DATA RECORDS.
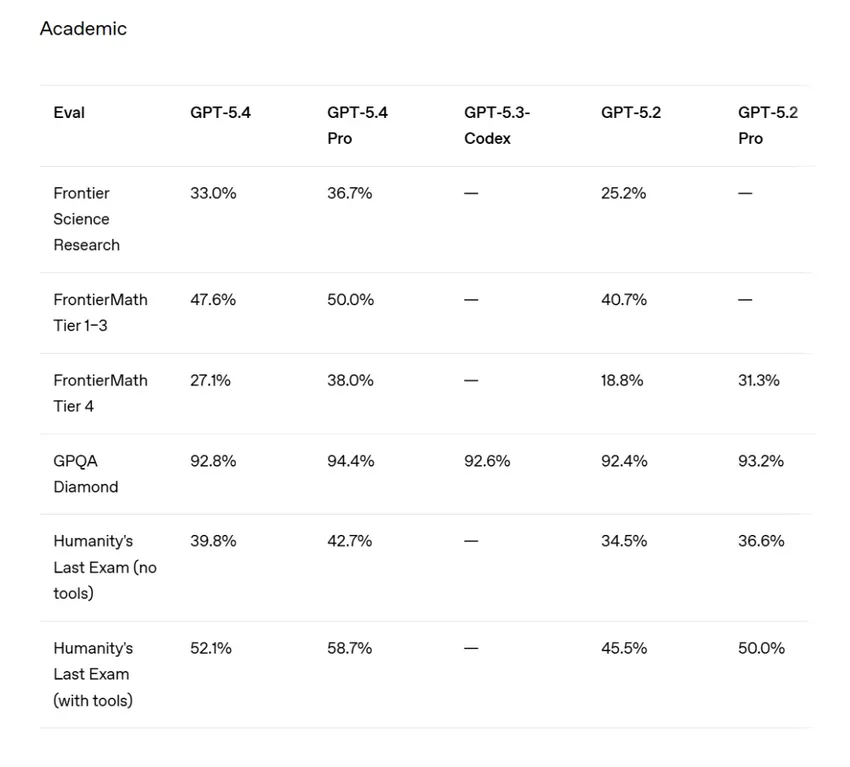Screen dimensions: 850x767
Task: Select the 47.6% FrontierMath Tier 1–3 value
Action: pos(213,299)
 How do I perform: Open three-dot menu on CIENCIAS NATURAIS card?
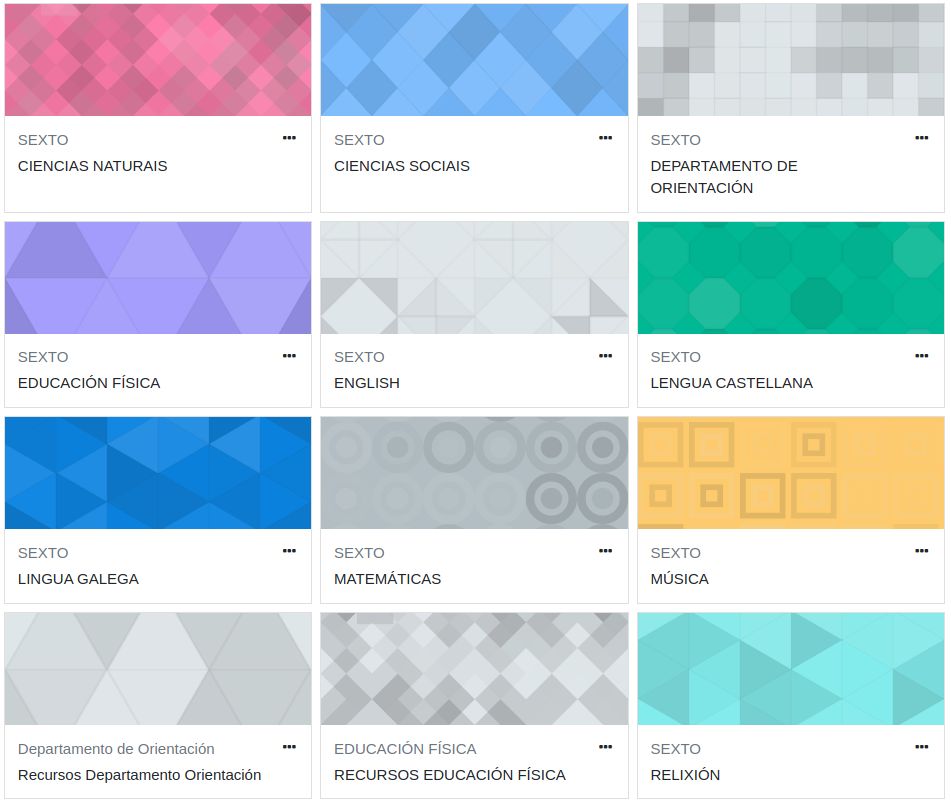coord(289,138)

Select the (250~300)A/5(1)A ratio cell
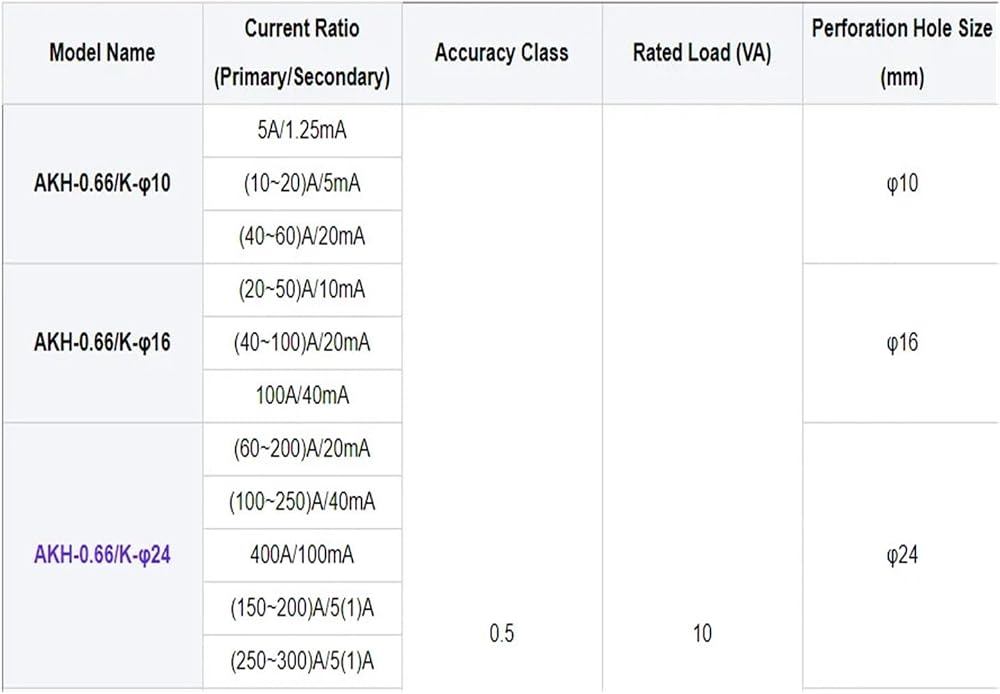pos(302,661)
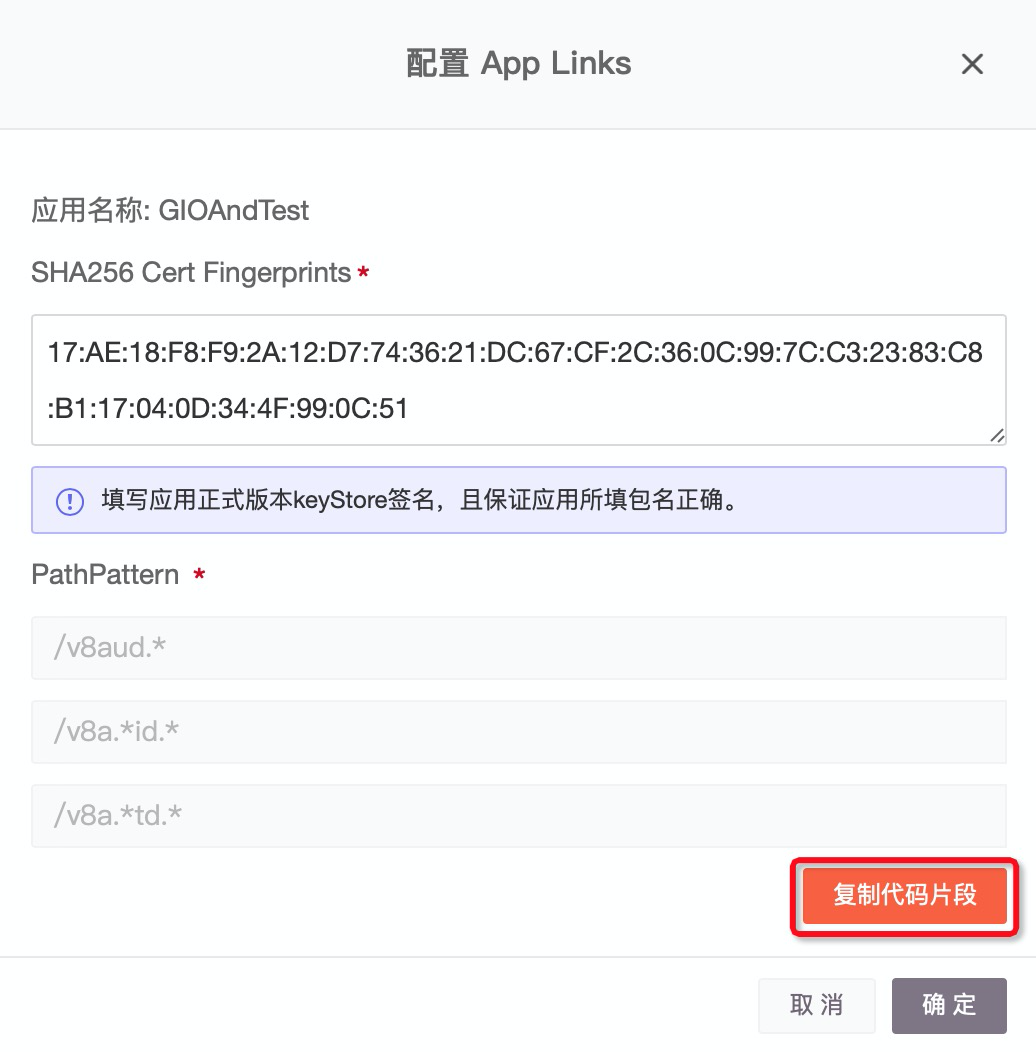1036x1052 pixels.
Task: Click the red asterisk beside PathPattern
Action: point(199,574)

WHAT YOU SHOULD DO. Please restate word for word each line from the one containing "How do I perform: Open" to the end of the data above, without the pictures.

EXERCISE RESPONSE.
 How do I perform: Open three-dot menu on CIENCIAS NATURAIS card?
coord(289,138)

Select the (250~300)A/5(1)A ratio cell
pos(302,661)
1036x1052 pixels.
Task: Click the red asterisk beside PathPattern
Action: point(199,574)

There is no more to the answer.